### PASSAGE FOR REVIEW
--- START ---
Clinician to Clinical Product

Clinical product roles are multiplying across digital health. The problem is, most of them need to be filled by someone experienced, and there aren’t enough experienced people to go around.

This creates an uncomfortable reality: organisations are hiring Clinical Product Managers and expecting senior-level judgment from day one. They’re asking people to own clinical risk, make difficult calls, and sign off on releases, all without the structure that would normally develop those skills.


Learning without a safety net

In traditional clinical roles, you don’t get left alone with difficult decisions until you’ve had years of supervised practice. There’s always a structure: you shadow, you’re observed, you make mistakes in relatively contained environments, and then you debrief. Even upon qualification, there’s a continuous learning cycle with supervision and feedback sessions, as well as the continuing professional development (CPD) you must do as part of maintaining your clinical licence to practice.

In clinical product, that structure rarely exists.

You’ll find yourself as the only clinician on a product team, and commonly, the only clinical product person for the company. You might report to someone who has never worked clinically, for example people from a product or technology background. You might be asked to approve something that no one else fully understands, and the expectation is that you just know.

This isn’t a criticism of the people doing the hiring. It’s a reflection of how new the discipline is. There’s no established curriculum. No widely accepted competency framework. No external training that prepares you for the messy reality of clinical decision-making inside a product squad.


What this means in practice

When I started in clinical product, I didn’t have a playbook. I had clinical training, product instincts, and a lot of uncertainty about where the boundaries were.

The hardest part wasn’t the clinical knowledge - it was learning to have those clinical risk debates in your own head. The clinician vs the product manager vs the commercial manager. Then the next hurdle was how to translate all the thought that had gone behind that decision, and how to be prepared for the hard (but appropriate) push on must-haves vs nice-to-haves when it comes to clinical risk. It was also about balancing clinical priorities with real commercial priorities too. How to not kill a business with clinical safety, but still build a product that’s genuinely safe, and enjoyable, for patients. How to explain risk in terms that product teams could act on. Whether to block a release and know where the hard line was, despite knowing the consequences. How to say “I don’t know” without losing credibility.

Most of that learning happened through trial and error, in real time, with real stakes, and I’m still learning.


Why I’m writing this

This site exists because the gap between what clinical product roles require and what’s available to support them is too wide.

If you’re doing this work, whether you’re new to it or have been doing it for years, I want this to be useful and grounded in what the job actually involves.

I’ll be writing about:

  • What clinical product actually is (and isn’t)
  • The hidden work behind clinical sign-off
  • How clinical decisions really get made inside product teams
  • The tension between clinical product and other functions - and how to navigate it
  • Organisational design and maturity in clinical teams

Everything here comes from lived experience. I’ll be coming at it from my personal experience of what clinical product means for me. Clinical product is a discipline that’s still being defined, and it’s time we start defining it.
--- END ---
### AVAILABLE DATA
--- START ---
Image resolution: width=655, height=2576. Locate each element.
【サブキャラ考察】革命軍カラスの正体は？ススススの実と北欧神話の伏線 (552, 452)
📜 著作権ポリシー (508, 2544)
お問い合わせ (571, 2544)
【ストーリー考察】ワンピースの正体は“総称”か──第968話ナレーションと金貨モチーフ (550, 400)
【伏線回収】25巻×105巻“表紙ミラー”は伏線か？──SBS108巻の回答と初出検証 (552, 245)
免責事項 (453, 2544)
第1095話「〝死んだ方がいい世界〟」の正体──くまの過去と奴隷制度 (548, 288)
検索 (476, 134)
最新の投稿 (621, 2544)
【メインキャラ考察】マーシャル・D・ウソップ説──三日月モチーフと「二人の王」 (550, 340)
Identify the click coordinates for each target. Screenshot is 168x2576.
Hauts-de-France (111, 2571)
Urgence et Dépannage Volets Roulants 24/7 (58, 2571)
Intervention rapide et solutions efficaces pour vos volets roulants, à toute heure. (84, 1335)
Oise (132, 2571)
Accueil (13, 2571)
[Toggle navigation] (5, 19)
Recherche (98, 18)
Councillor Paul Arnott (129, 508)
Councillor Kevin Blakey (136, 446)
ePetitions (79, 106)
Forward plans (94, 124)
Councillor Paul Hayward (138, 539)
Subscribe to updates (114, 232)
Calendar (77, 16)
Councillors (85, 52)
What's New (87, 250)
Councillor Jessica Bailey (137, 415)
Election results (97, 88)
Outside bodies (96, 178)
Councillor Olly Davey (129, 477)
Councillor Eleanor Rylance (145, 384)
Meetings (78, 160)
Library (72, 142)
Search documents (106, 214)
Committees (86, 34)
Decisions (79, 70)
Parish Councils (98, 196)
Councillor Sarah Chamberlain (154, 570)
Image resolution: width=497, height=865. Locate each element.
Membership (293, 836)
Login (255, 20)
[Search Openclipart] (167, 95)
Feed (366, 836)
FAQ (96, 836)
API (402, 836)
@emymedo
--- END ---
### TASKS FOR THIS EXERCISE
[a] Decide whether each statement below agrees with the passage on clinical product, answering yes or no and quoting the deciding words of the passage: (i) the passage states that clinical product lacks a widely accepted competency framework; (ii) the author found clinical knowledge the hardest part of starting in clinical product; (iii) the author considers their own learning complete.
[b] Reproduce the passage on clinical product from "If you’re doing" up to and including "job actually involves.".

### ACTIVITY ANSWERS
[a]
(i) Yes: "No widely accepted competency framework."
(ii) No: "The hardest part wasn’t the clinical knowledge"
(iii) No: "and I’m still learning."

[b]
If you’re doing this work, whether you’re new to it or have been doing it for years, I want this to be useful and grounded in what the job actually involves.